A different COVID stance
DeSantis said Ladapo was the first state health officer in the country to recommend against children under 6 months getting the COVID-19 shot.
Last month, Ladapo warned against anyone under 65 getting a COVID-19 booster.
Ladapo, a native of Nigeria and self-described sexual abuse survivor, completed medical school and earned a doctorate in health policy at Harvard. He worked at several New York City hospitals before getting tenure at UCLA’s David Geffen School of Medicine.
“If you look at the elites and what they said about COVID-19, on every key inflection point they got it wrong. They were either wrong or they lied,” DeSantis said.
DeSantis and his campaign believe that like his military service, his pushback against the National Institutes of Health, Centers for Disease Control and retired presidential adviser Dr. Anthony Fauci set him apart in this crowded GOP field.
“This is what made him famous,” said one New Hampshire campaign aide, who spoke on the condition he not be identified.
DeSantis is the only GOP candidate who served in the military. He enlisted in the U.S. Navy, earned a Bronze Star and became a lawyer attached to a Navy Seal commander in Iraq.
A New Hampshire Democratic Party spokesperson said DeSantis is only reminding New Hampshire voters how out of the mainstream he is.

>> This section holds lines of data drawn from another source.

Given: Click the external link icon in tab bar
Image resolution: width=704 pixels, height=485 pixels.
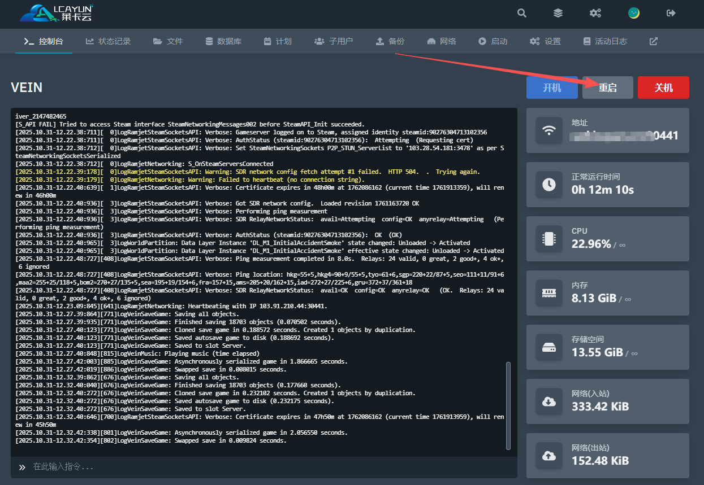Looking at the screenshot, I should click(654, 41).
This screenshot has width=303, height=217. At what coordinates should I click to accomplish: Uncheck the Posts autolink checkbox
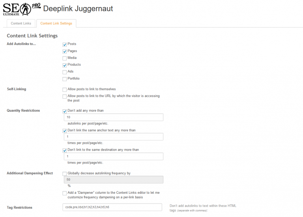[65, 44]
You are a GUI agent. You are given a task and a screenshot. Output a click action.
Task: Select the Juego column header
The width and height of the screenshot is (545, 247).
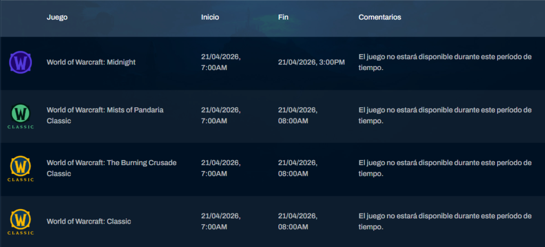click(57, 17)
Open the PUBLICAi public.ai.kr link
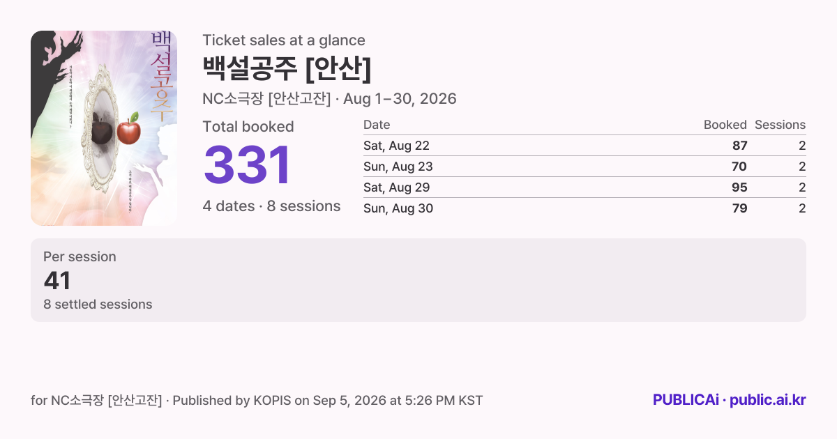837x439 pixels. [x=730, y=400]
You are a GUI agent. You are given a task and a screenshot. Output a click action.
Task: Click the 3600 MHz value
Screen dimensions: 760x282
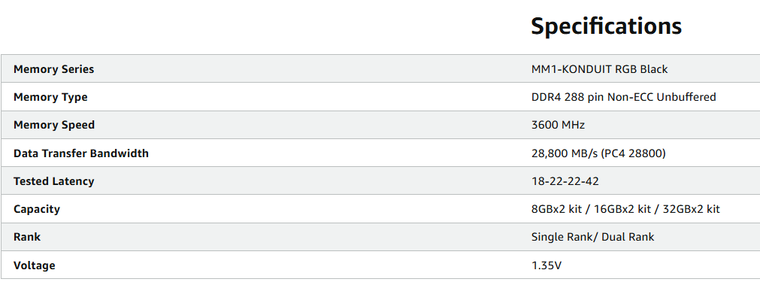558,125
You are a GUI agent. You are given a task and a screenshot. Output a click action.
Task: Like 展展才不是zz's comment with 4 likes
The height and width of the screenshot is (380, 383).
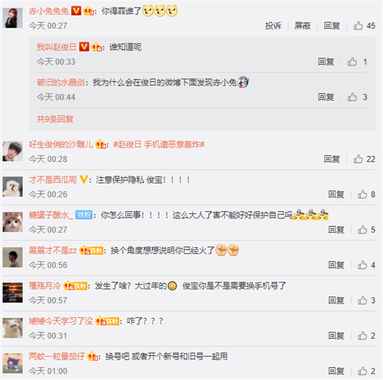click(x=363, y=265)
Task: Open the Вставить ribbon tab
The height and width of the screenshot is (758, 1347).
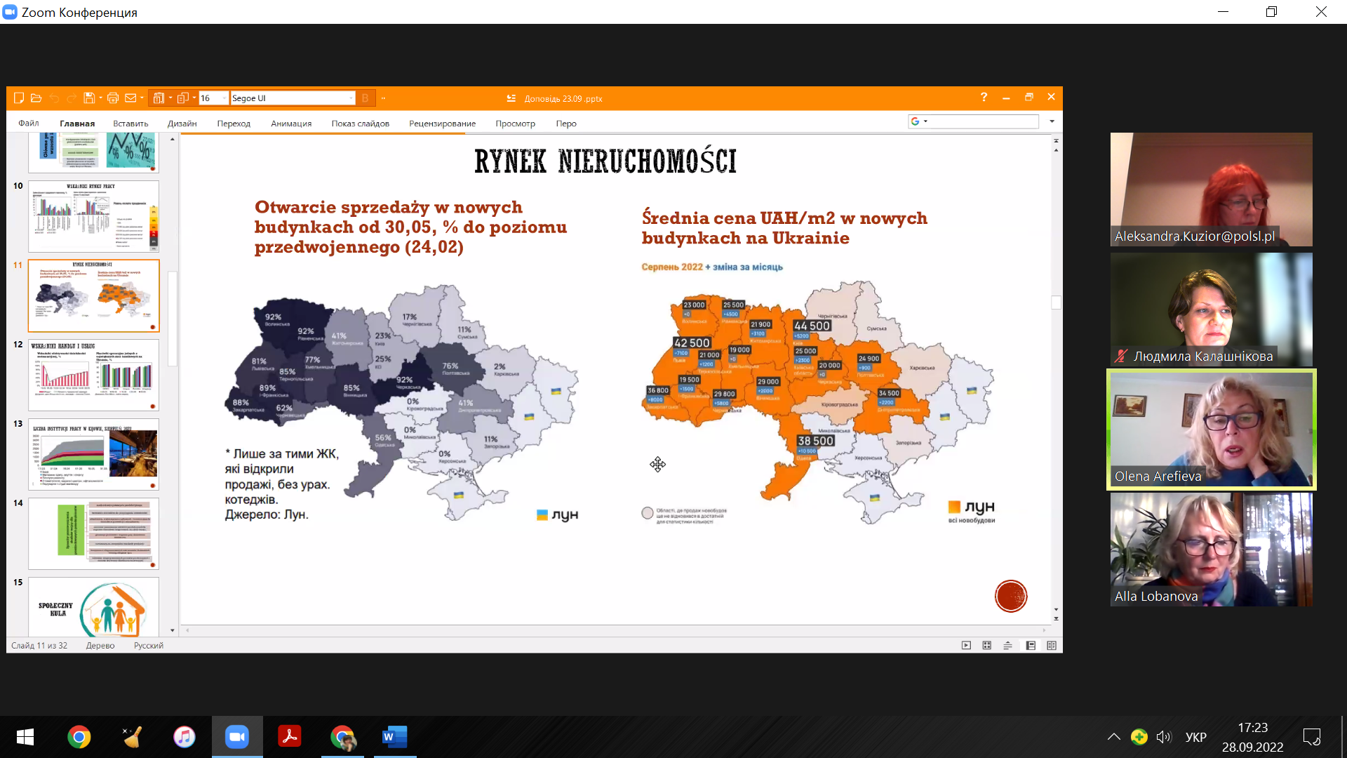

“As governor, Ron DeSantis has used his power to push dangerous anti-vaccine conspiracy theories, sowing distrust in lifesaving medical treatments while COVID deaths skyrocketed in Florida,” Aida Ross said in a statement. “DeSantis is just repeating his same dangerous political games with people’s lives in New Hampshire today.”
Ladapo said he met with former President Donald Trump, for whom Fauci worked.
“I have nothing against Mr. Trump, but there is no one else running in this election (but DeSantis) who has the qualities necessary to run this country, the integrity, the courage and the intelligence,” Ladapo said.
Feds ‘muffed this’
In December 2022, DeSantis petitioned to have a Florida grand jury examine the “crimes and wrongs” related to vaccines and public health enforcement methods.
“Here’s the thing: You can’t have elites in society perform this poorly this consistently and there not be any accountability for it,” DeSantis said.
“If there is not accountability, they are going to try to do this again.”
DeSantis proposed term limits for federal bureaucrats, citing the example of Fauci, who joined the National Institutes of Health during Richard Nixon’s presidency in the late 1960s.
“It is one thing if you make a judgment call, but another when the data is clear and yet you refuse to change course,” DeSantis said about Fauci.
State Rep. Jess Edwards, R-Auburn, asked about federal and state public health advice that “otherwise healthy” children should get another round of COVID-19 vaccines this winter.
“We have a new technology, you shouldn’t be putting experimental stuff into healthy kids,” Ladapo said to cheers from the audience, which included many anti-vaccine activists.
DeSantis said the country is ready for an aggressive check on the power of federal agencies to promote vaccines that DeSantis charged were based on “flimsy” studies.
“We know the federal government muffed this in so many ways. We need a reckoning and we are going to get one,” DeSantis vowed.
DeSantis sharply criticized a proposed World Health Organization preparedness model for all countries facing future pandemics.
“They are proposing and what Biden wants to do is a global pandemic treaty; it’s really a lockdown treaty,” DeSantis said.